4.6. Education and Communication

Educating physicians and other health care professionals on the benefits, challenges, and most importantly, the clinical utility of genetic testing in oncology is a needed critical task in Canada43. A subcommittee of the National Genetics Advisory Panel should help to integrate new curriculum into education programs for health professionals and to lead continuing education in genetic testing across Canada. Finally, there should be credible nationally coordinated efforts to communicate the benefits, risks, and challenges of genetic testing. With providers and the public as audiences, this subcommittee would have the role of developing the strategy, tactics, and key messages relating to genetic tests that would provide a trusted voice on issues concerning personalized medicine. The United States currently has a Molecular Genetics in Pathology subspecialty program, which could be considered in Canada to evaluate the extent to which the training programs offered are appropriate at a pan-Canadian level.

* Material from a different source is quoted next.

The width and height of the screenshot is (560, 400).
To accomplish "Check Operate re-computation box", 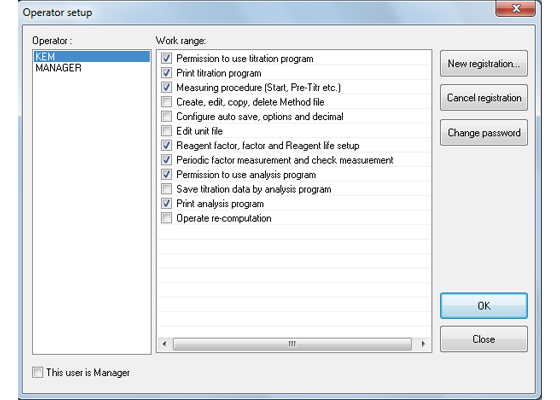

Although important, education is insufficient to ensure the appropriate use of approved genetic testing in practice. Education and communication will need to be supported by monitoring and evaluation of test implementation. Quality assurance programs at the institutional level will need to gather and report data on implementation by providers to ensure that all eligible patients are tested and that the results of tests have been used to inform decision-making.

5. CONCLUDING REMARKS

A number of specific issues related to regulated laboratory oversight, lack of process (for assessing, approving, and delisting genetic tests for use), and lack of provincial funding for specific genetic tests prevent efficient and equitable adoption of beneficial genetic testing practices in Canada. We recommend establishing a National Genetics Advisory Panel to work with the provinces and existing organizations to promote evidence-based, timely, and consistent adoption and practice of genetic testing in Canada. The proposed roles and functions of this Advisory Panel are oversight, funding or reimbursement recommendations, review of research evidence and testing recommendations, development of guidelines and service delivery models, laboratory quality assurance, education, and communication. This type of structure currently exists in other jurisdictions—for example, the Evaluation of Genomic Applications in Practice and Prevention Initiative in the United States (http://www.egappreviews.org/) and EuroGentest in the European Union (http://www.eurogentest.org/)— and could be leveraged in establishing a Canadian solution. By providing leadership, assuring access to high-quality testing nationally, and enabling effective evaluation, adoption, reimbursement, and practice, the panel can, we believe, realize the full benefits of personalized medicine for all Canadians and for the health care system, with applications across many medical disciplines.

More needs to be known about the current state of personalized cancer medicine in Canada, and strategies must be developed to inform and improve understanding and appropriate coordination and delivery. Our hope is that the perspective emphasized in this paper will stimulate discussion and further research to create a more informed response.

6. ACKNOWLEDGMENTS

The authors thank Drs. Jean Deschenes, Aly Karsan, Anthony Magliocco, Denis Soulières, and Alan Spatz, and Ms. Line Pelosse.

7. CONFLICT OF INTEREST DISCLOSURES

No financial conflict of interest exists for any author with respect to this paper.